[start Entries supplied]
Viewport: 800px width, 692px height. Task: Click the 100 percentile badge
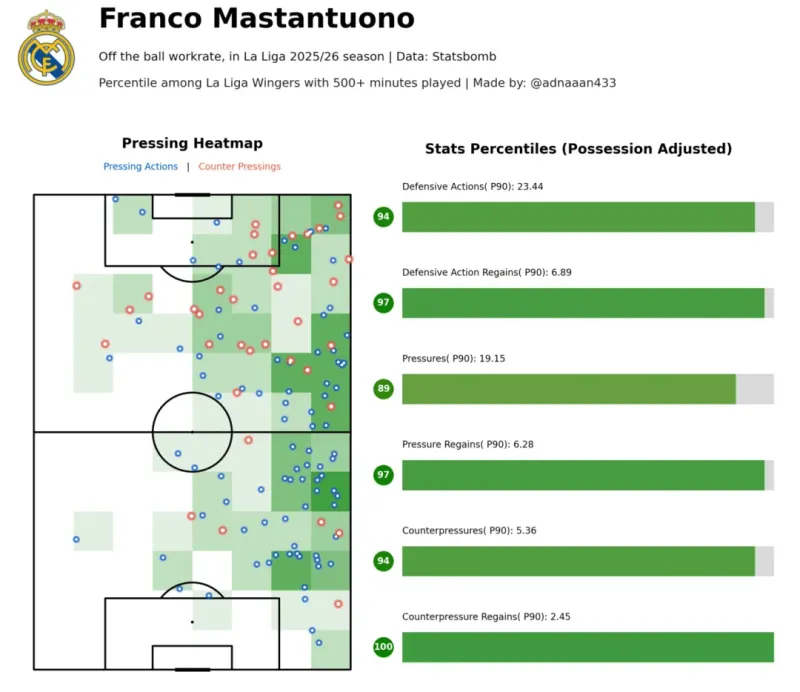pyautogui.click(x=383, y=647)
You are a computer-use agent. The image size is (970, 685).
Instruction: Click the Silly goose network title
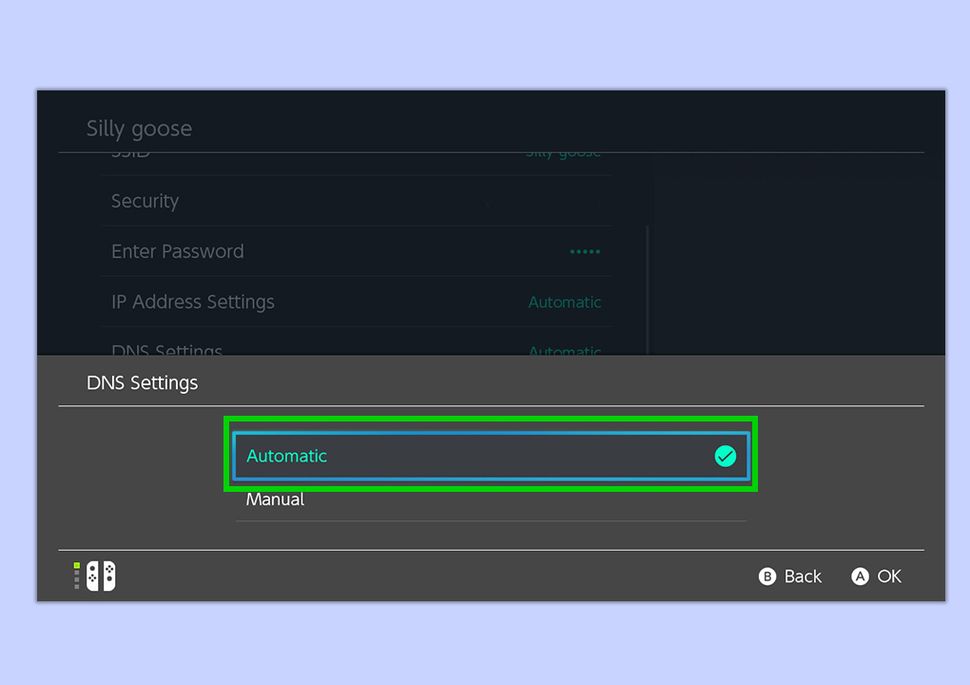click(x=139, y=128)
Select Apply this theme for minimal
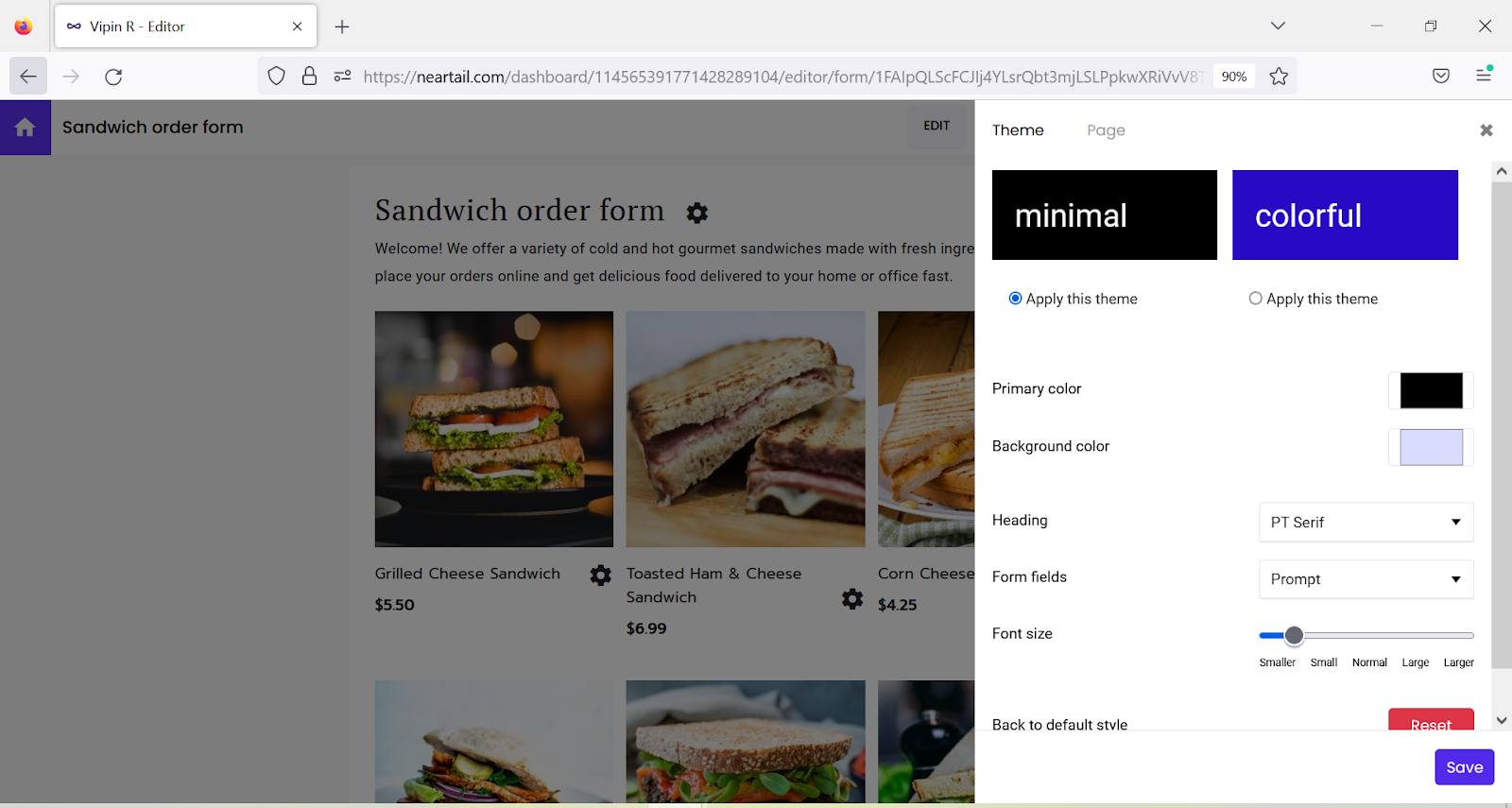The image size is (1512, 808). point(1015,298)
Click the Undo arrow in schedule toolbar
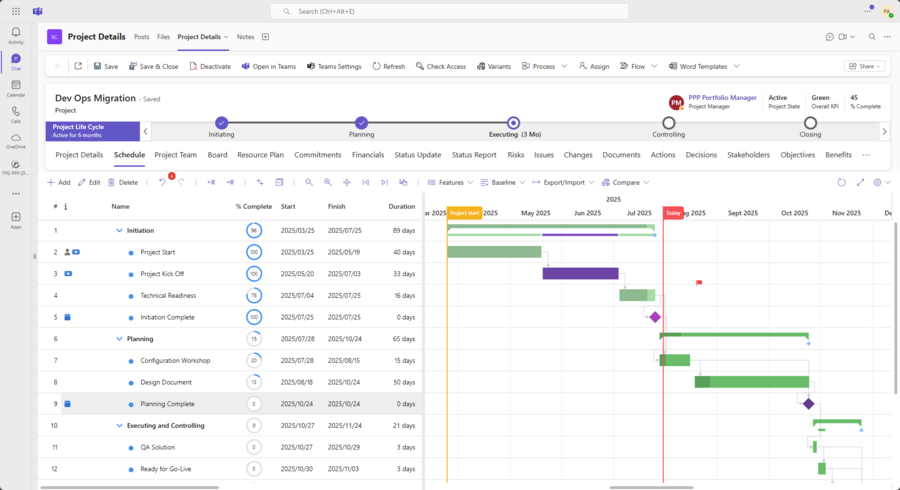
[end Entries supplied]
> [Task description] Could you recast the records above as a numbered list, one line per item, with blank lines skipped and the pictures left out?

> [Exercise answer]
1. Viewport: 800px width, 692px height. Task: Click the 100 percentile badge
2. pyautogui.click(x=383, y=647)
3. You are a computer-use agent. The image size is (970, 685).
4. Instruction: Click the Silly goose network title
5. click(x=139, y=128)
6. Select Apply this theme for minimal
7. The image size is (1512, 808). point(1015,298)
8. Click the Undo arrow in schedule toolbar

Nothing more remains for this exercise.